**About this task:**
An exact copy of every record below is needed, with the pictures left out.

Saved entries:
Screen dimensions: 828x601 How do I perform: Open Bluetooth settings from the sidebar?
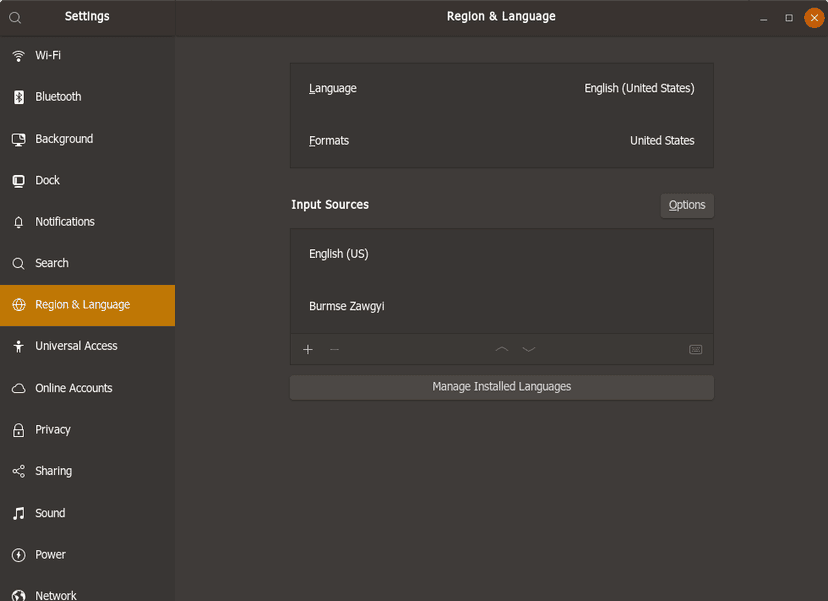pos(88,97)
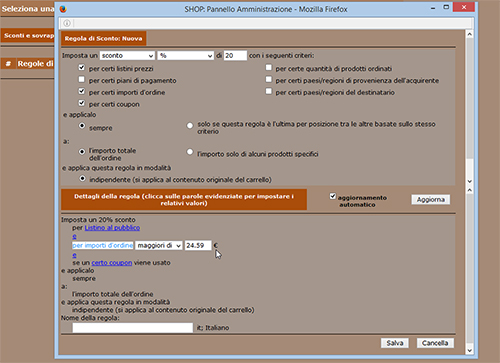500x363 pixels.
Task: Uncheck 'per certi listini prezzi' checkbox
Action: point(82,68)
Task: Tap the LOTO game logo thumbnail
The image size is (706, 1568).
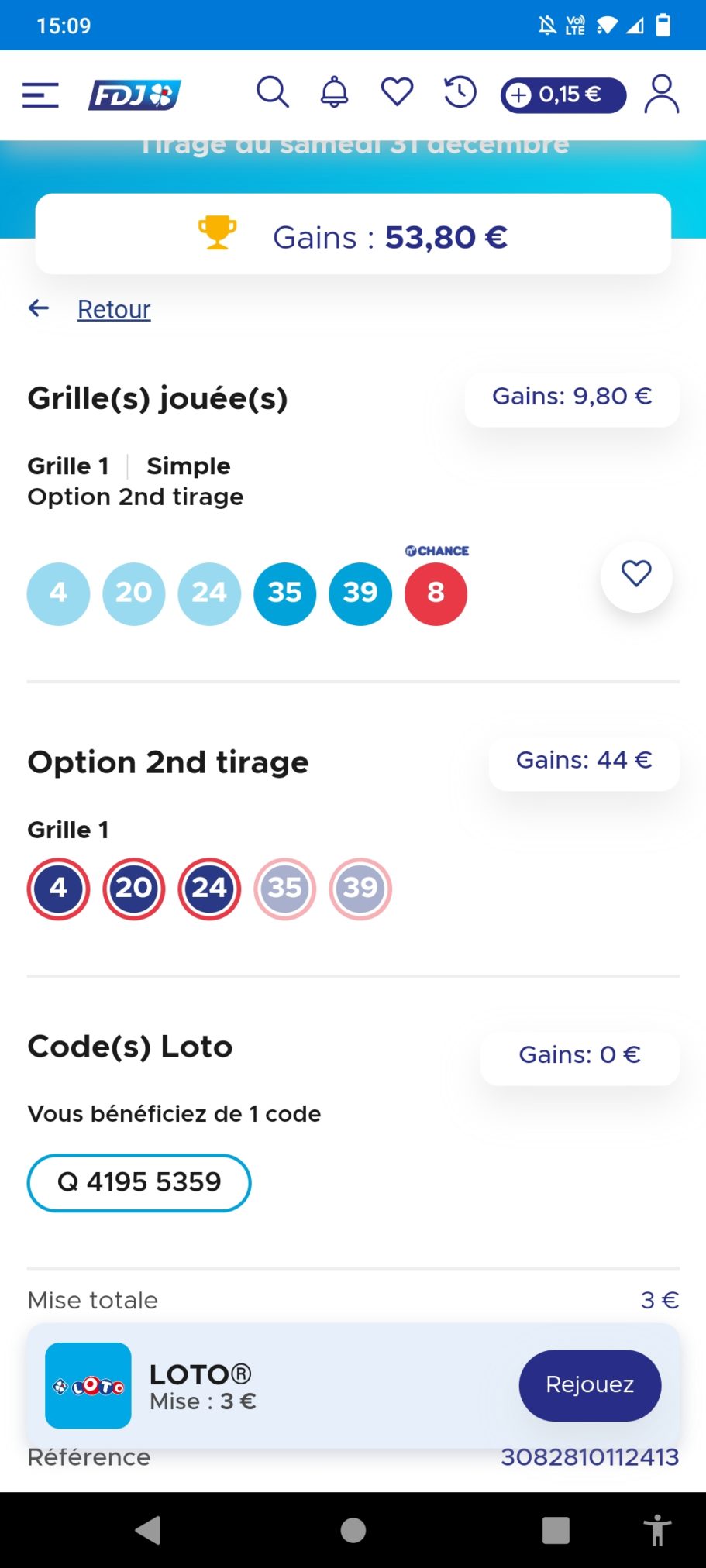Action: pos(88,1385)
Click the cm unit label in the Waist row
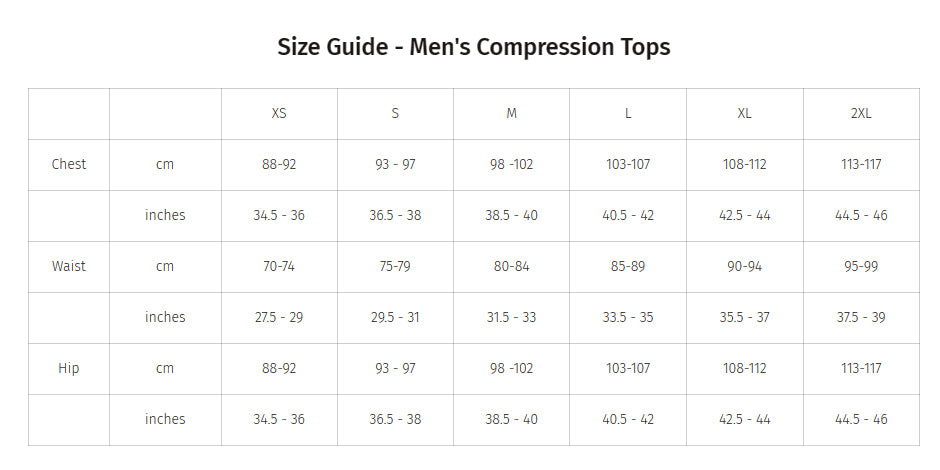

**Task answer:**
Screen dimensions: 828x601 How do I perform: Open Bluetooth settings from the sidebar?
pos(88,97)
500x363 pixels.
Task: Uncheck 'per certi listini prezzi' checkbox
Action: point(82,68)
Task: Tap the LOTO game logo thumbnail
The image size is (706, 1568).
Action: pos(88,1385)
Click the cm unit label in the Waist row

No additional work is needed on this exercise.